Home News OpenAI questions China's DeepSeek AI data source

OpenAI questions China's DeepSeek AI data source

by Grace Sep 26,2025

DeepSeek accused of using OpenAI's model to train AI system via distillation technique

DeepSeek faces allegations of utilizing OpenAI's model for competitive training through distillation. Image credit: Andrey Rudakov/Bloomberg via Getty Images.

The developers behind ChatGPT have voiced concerns that China's cost-effective DeepSeek AI models may have incorporated OpenAI-trained data. Recent remarks from Donald Trump characterized DeepSeek as a critical warning for U.S. technology leadership, coming alongside Nvidia's staggering $600 billion market valuation decline.

Market Turbulence Following DeepSeek's Rise

The Chinese AI platform's emergence triggered significant volatility across tech stocks. Nvidia, the dominant GPU provider powering most AI systems, suffered a historic 16.86% single-day plunge - the largest ever recorded on Wall Street. Other major players including Microsoft, Meta, Alphabet (Google's parent company), and Dell Technologies saw declines ranging from 2.1% to 8.7% as investors reassessed AI sector valuations.

DeepSeek promotes its R1 model as an affordable alternative to Western counterparts like ChatGPT, claiming its open-source DeepSeek-V3 framework requires substantially less computing power. The company estimates its training costs at just $6 million - a figure some industry analysts question, yet one that has nonetheless shaken confidence in the billions being invested in AI development by American firms.

Potential IP Violation Investigations

Bloomberg reports OpenAI and Microsoft are examining whether DeepSeek improperly utilized OpenAI's API to integrate its technology. An OpenAI spokesperson stated: "We're aware that PRC-based entities and others consistently attempt to extract knowledge from leading U.S. AI systems." The company highlighted distillation techniques - where developers train models using outputs from more advanced systems - as a violation of its terms of service.

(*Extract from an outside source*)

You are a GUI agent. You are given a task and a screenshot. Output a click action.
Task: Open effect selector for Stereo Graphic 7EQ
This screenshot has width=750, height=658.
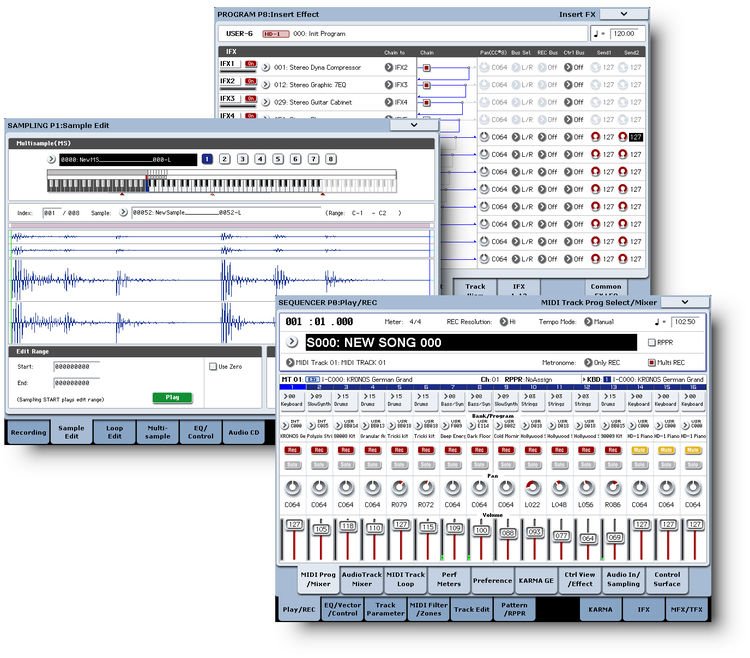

Former President Trump's AI advisor David Sacks commented to Fox News about emerging defensive measures: "Substantial evidence suggests DeepSeek extracted knowledge from OpenAI models. Expect leading U.S. AI firms to implement new protections against such distillation attempts in coming months."

Industry Ironies and Legal Precedents

Technology commentators noted the paradoxical nature of these allegations, given OpenAI's own training practices. Industry analyst Ed Zitron remarked: "It's frankly hilarious watching OpenAI - which fundamentally built ChatGPT by scraping the entire internet - complain about potential model training. The hypocrisy is astounding."

This controversy unfolds against ongoing legal debates about AI training methodologies. OpenAI recently informed UK Parliament that creating tools like ChatGPT without copyrighted materials would be "impossible," arguing contemporary copyright laws encompass nearly all human expression. This admission follows multiple lawsuits, including a New York Times case alleging "unlawful use" of copyrighted content for AI training.

The legal landscape remains complex, with a 2023 federal court ruling upholding that AI-generated content cannot receive copyright protection, based on established principles requiring human creative input. These developments underscore the evolving challenges at the intersection of intellectual property law and artificial intelligence development.